**Activity:**
Retype, word for word, every line from the one holding "Radio Wombat (126, 37)" through the one holding "Le Porte di" in the entries below, both included, and only those lines.

**Listed records:**
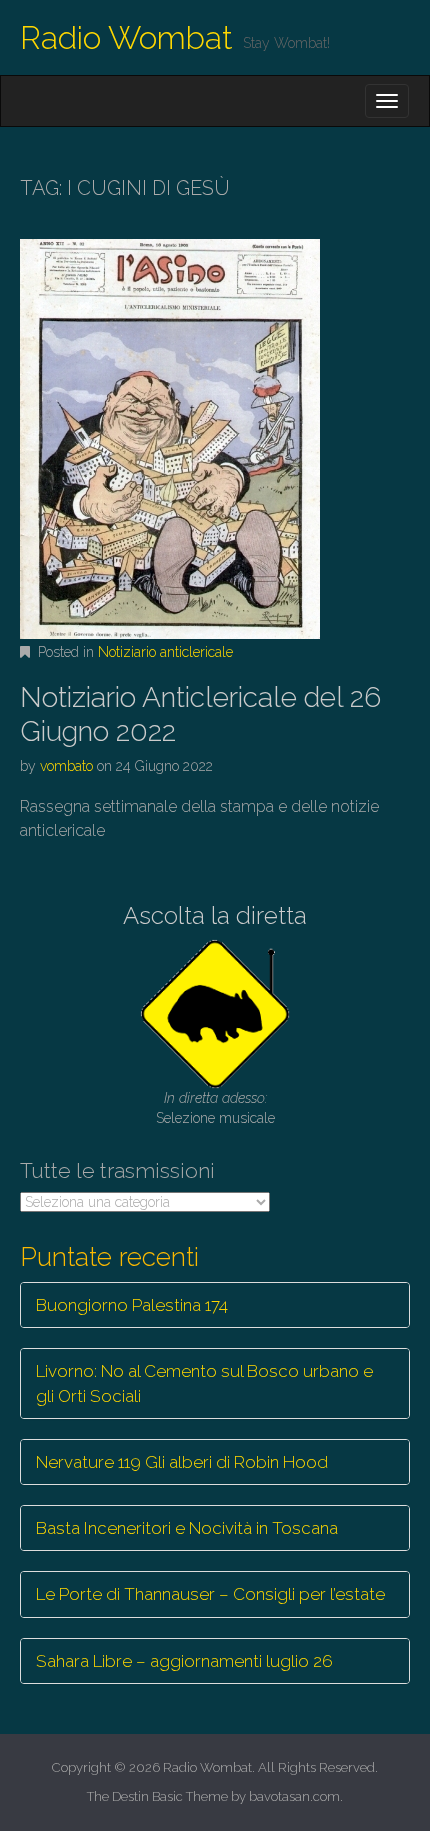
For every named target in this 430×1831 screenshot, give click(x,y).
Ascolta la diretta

...

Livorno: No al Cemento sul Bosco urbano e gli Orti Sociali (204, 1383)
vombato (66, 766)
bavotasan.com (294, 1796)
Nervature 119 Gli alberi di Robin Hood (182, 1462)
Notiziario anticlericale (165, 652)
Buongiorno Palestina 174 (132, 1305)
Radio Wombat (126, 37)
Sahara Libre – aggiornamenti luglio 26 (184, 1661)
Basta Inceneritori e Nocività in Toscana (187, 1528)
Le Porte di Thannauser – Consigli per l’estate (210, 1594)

**Answer box:**
Radio Wombat (126, 37)
Sahara Libre – aggiornamenti luglio 26 (184, 1661)
Basta Inceneritori e Nocività in Toscana (187, 1528)
Le Porte di Thannauser – Consigli per l’estate (210, 1594)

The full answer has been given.